▸ **Study material**
[Start of section]

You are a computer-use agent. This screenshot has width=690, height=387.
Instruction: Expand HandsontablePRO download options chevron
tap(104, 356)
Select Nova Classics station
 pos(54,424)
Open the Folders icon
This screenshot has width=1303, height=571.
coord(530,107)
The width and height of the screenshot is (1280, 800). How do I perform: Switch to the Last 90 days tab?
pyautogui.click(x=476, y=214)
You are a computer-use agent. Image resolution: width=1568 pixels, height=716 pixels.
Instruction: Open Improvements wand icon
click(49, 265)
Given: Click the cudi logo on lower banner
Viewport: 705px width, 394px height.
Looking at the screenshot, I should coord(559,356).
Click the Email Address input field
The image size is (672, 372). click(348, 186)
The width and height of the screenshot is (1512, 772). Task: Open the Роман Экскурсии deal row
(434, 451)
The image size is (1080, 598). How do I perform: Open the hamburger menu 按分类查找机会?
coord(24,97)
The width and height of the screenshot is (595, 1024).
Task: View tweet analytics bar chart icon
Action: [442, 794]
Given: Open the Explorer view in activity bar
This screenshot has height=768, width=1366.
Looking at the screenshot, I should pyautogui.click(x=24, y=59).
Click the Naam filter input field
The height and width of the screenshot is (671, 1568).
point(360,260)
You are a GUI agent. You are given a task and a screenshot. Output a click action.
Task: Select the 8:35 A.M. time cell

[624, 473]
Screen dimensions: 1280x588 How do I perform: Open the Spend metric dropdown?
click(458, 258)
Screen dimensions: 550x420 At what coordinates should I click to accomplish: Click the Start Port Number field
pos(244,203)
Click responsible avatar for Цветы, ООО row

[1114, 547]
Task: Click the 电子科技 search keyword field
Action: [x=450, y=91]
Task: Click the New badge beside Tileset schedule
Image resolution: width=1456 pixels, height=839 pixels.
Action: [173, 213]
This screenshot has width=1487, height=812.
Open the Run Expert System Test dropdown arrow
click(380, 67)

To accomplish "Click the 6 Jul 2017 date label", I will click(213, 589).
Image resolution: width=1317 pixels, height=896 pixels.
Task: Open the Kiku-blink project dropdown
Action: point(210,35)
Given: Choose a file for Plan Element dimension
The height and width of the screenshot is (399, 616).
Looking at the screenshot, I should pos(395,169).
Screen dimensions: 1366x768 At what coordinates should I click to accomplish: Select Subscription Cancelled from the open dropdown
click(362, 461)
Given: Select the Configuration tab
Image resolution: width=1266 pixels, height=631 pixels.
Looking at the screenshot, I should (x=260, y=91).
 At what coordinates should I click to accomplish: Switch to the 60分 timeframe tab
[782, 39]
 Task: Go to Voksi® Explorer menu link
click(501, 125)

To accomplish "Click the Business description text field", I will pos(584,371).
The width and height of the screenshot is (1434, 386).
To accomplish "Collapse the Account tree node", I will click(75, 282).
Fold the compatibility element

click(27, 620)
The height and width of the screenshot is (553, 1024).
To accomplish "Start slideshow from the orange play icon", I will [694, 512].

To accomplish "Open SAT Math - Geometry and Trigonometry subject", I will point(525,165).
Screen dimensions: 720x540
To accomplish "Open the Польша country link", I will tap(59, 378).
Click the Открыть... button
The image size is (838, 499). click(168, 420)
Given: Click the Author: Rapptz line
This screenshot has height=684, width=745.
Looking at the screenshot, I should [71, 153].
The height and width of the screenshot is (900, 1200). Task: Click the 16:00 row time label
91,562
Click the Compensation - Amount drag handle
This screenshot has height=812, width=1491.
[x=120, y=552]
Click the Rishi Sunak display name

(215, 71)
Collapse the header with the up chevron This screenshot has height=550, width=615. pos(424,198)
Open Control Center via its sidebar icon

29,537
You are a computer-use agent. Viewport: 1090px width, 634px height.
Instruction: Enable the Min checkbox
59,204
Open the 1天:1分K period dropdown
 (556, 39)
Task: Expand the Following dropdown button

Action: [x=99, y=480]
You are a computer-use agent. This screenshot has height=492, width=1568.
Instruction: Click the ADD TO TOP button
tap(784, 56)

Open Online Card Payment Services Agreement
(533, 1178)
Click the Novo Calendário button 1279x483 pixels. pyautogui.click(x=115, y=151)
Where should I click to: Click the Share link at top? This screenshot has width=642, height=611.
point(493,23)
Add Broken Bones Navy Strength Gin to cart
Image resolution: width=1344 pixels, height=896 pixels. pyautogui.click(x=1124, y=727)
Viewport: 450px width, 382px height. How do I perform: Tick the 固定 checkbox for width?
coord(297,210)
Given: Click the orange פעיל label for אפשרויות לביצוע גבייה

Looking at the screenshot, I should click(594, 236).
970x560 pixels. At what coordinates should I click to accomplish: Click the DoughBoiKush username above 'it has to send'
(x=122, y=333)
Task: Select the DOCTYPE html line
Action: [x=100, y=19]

[End of section]

▸ **What the task asks**
Every line above that includes the word "computer" should be listed.

▸ **Finished exercise**
You are a computer-use agent. This screenshot has width=690, height=387.
You are a computer-use agent. Image resolution: width=1568 pixels, height=716 pixels.
You are a computer-use agent. Viewport: 1090px width, 634px height.
You are a computer-use agent. This screenshot has height=492, width=1568.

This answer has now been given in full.